Brian Pinker, 82, is receiving the Oxford University / AstraZeneca COVID-19 vaccine from nurse Sam Foster at Churchill Hospital in Oxford as the NHS increases its vaccination program by 530,000 doses of the newly approved sample released in January in the UK is available. 4, 2021 in London, England. (Photo by Steve Parsons – WPA Pool / Getty Images)

Steve Parsons | WPA pool | Getty Images News | Getty Images

The British government announced on Sunday that it intends to give every adult in the country a first dose of coronavirus vaccine by 31 July, a month earlier than the previous target.

The new goal is also aimed at getting everyone over 50 or with an underlying health condition a vaccine by April 15, rather than the May 1 previous target.

The manufacturers of the two vaccines used by Britain, Pfizer and AstraZeneca, have both experienced problems in Europe. But British Health Minister Matt Hancock, who announced the new targets, said “we now think we have the stock” to speed up the vaccination campaign.

The early success of Britain’s vaccination campaign is welcome good news for a country with more than 120,000 coronavirus deaths, the highest toll in Europe. More than 17.2 million people, almost a third of the adults in the country, are receiving the first of two doses of vaccine since vaccination began on December 8.

Britain delays the administration of second doses up to 12 weeks after the first to partially partially protect as many people as possible. The approach has been criticized in some countries – and by Pfizer, which says it has no information to support the delay – but is backed by British government scientific advisers.

The news about the new vaccine targets came when Prime Minister Boris Johnson met with senior ministers on Sunday to finalize a “road map” from the national exclusion, a plan he will announce on Monday.

Confronted with a dominant British virus variant that, according to scientists, is more transmissible and deadly, Britain has spent much of the winter under strict lockdown.
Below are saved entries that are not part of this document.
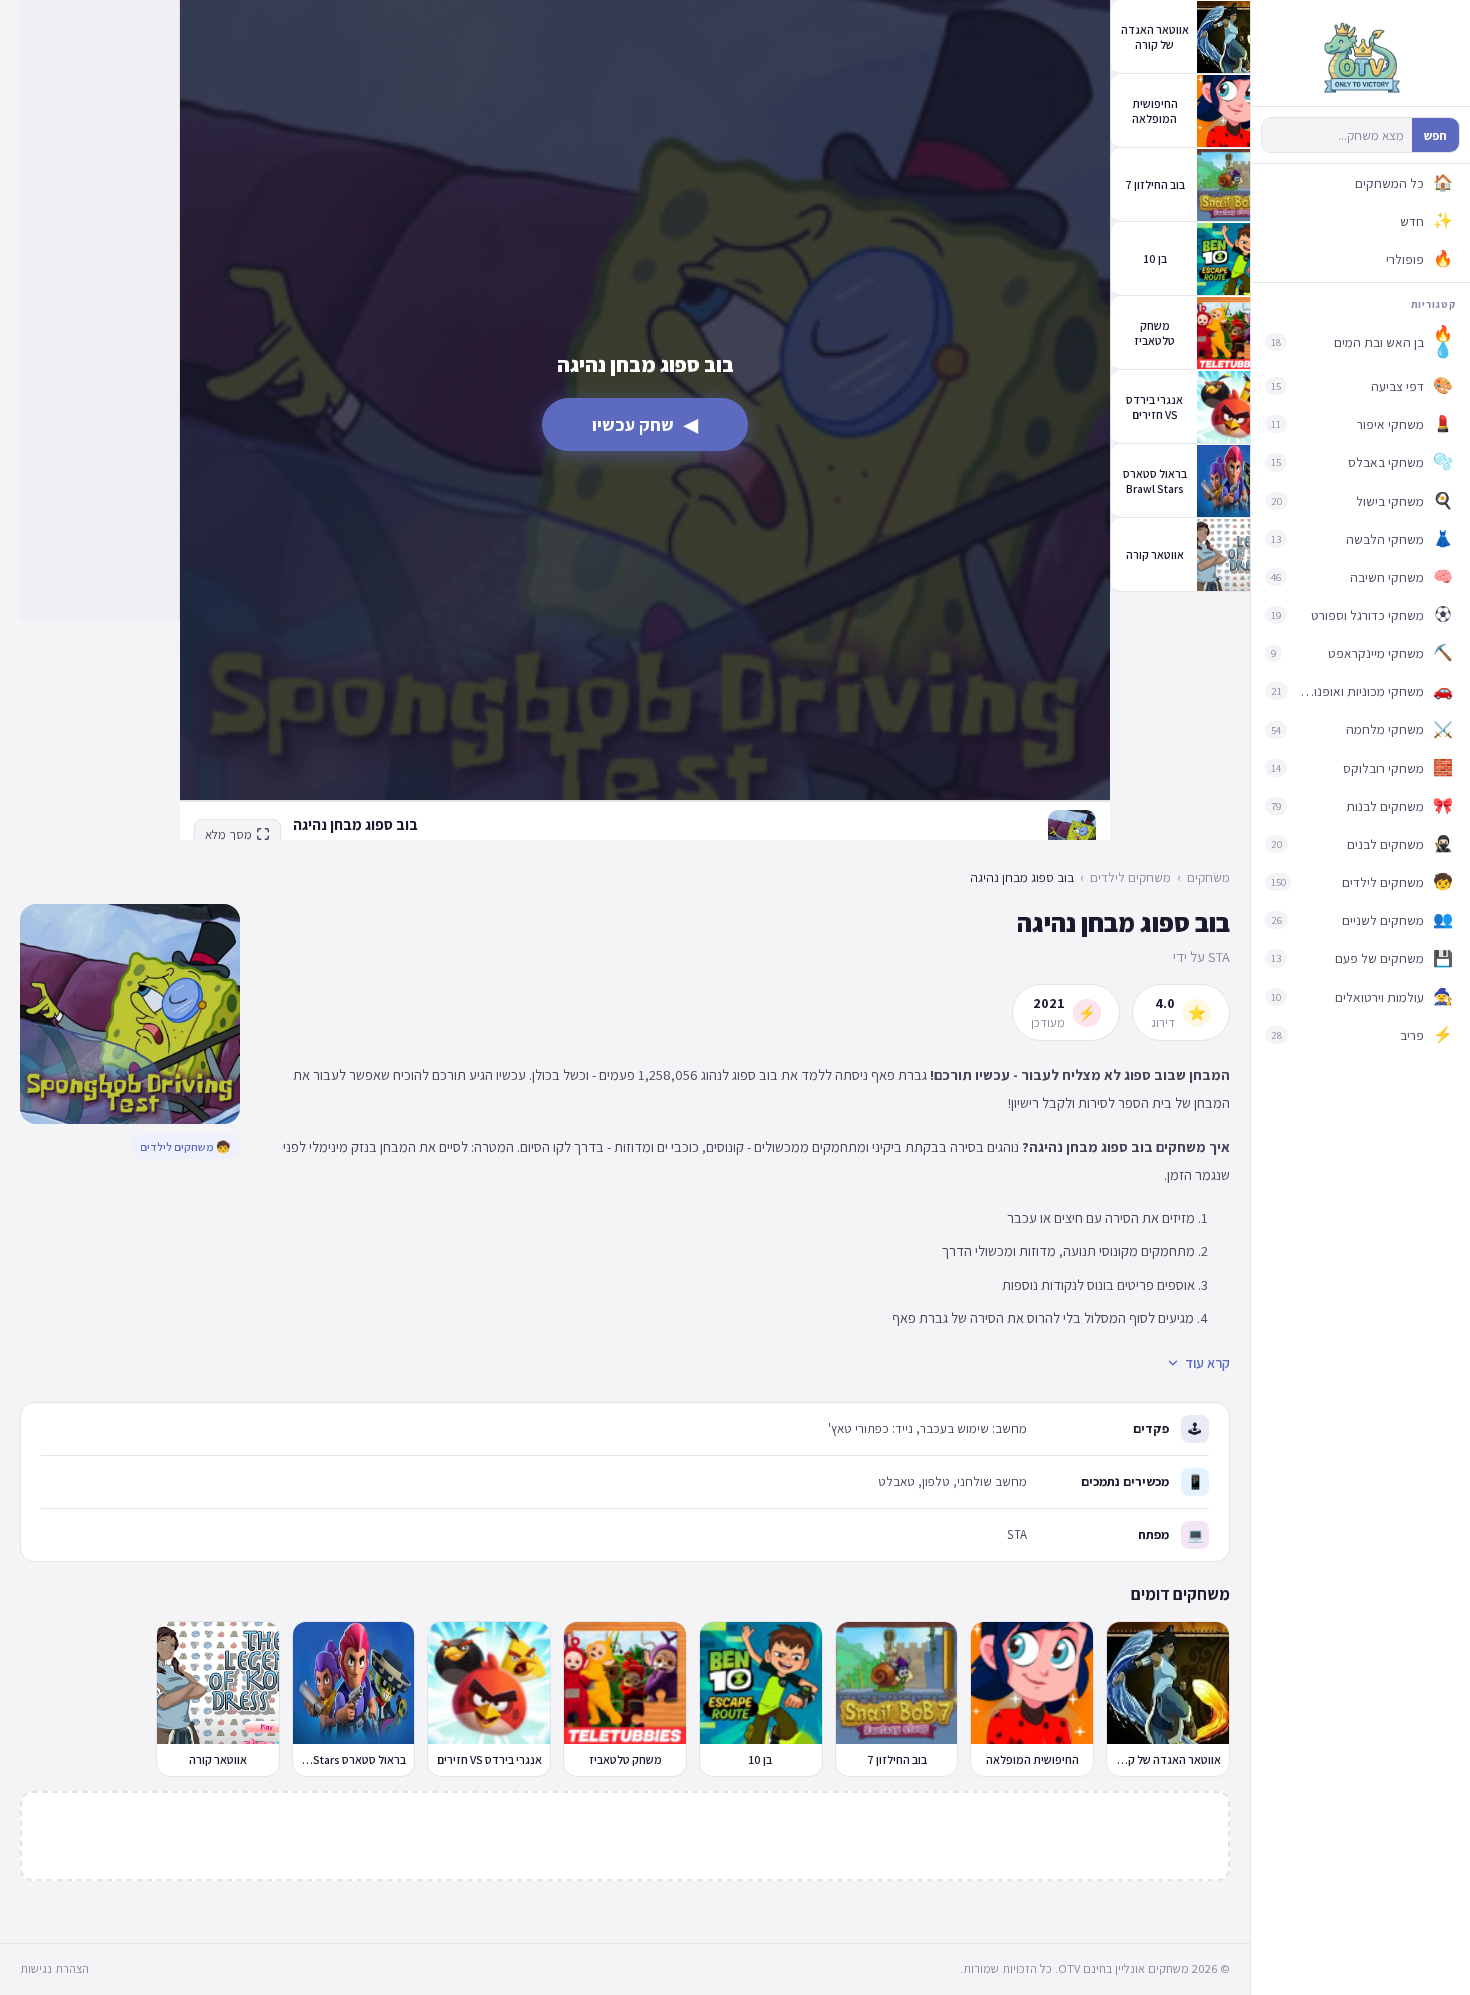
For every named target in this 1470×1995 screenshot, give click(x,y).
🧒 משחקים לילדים (185, 1146)
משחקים (1208, 877)
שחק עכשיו (645, 424)
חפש (1435, 135)
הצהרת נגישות (54, 1968)
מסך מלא (228, 834)
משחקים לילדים (1130, 877)
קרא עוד (1207, 1363)
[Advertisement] (99, 310)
Bars, restaurants, gyms, schools, hair salons and all non-essential shops are closed while grocery stores, pharmacies and eateries are still open.

The government has stressed that economic and social reopening will be slow and cautious, and it is unlikely that there will be unimportant shopping or socialization outside before April. Many children return to school from March 8 and residents of the old age home can have one visitor from the same date.

Johnson’s Conservative government is accused of reopening the country too quickly after the first closure in the spring.

The number of newly confirmed cases, hospitalizations and deaths is declining, but it remains high, and Johnson says his reopening of the roadmap will follow ‘data, not dates’.

But he is under pressure from conservative lawmakers, who argue that restrictions must be lifted quickly to revive an economy that has been hampered by three barriers in the past year.

John Edmunds, a member of the government’s scientific advisory group, said British hospitals were still treating about 20,000 coronavirus patients, half the January peak, but almost as many as the peak of the first surge in the spring.

“If we were to relax very quickly now, we would get another increase in hospitalizations and deaths,” he told the BBC.

Edmunds said there was added uncertainty due to new virus variants, including one identified in South Africa that is more resistant to current vaccines.

Hancock told Sky News that the government would take a “cautious but irreversible approach” to reopening the economy.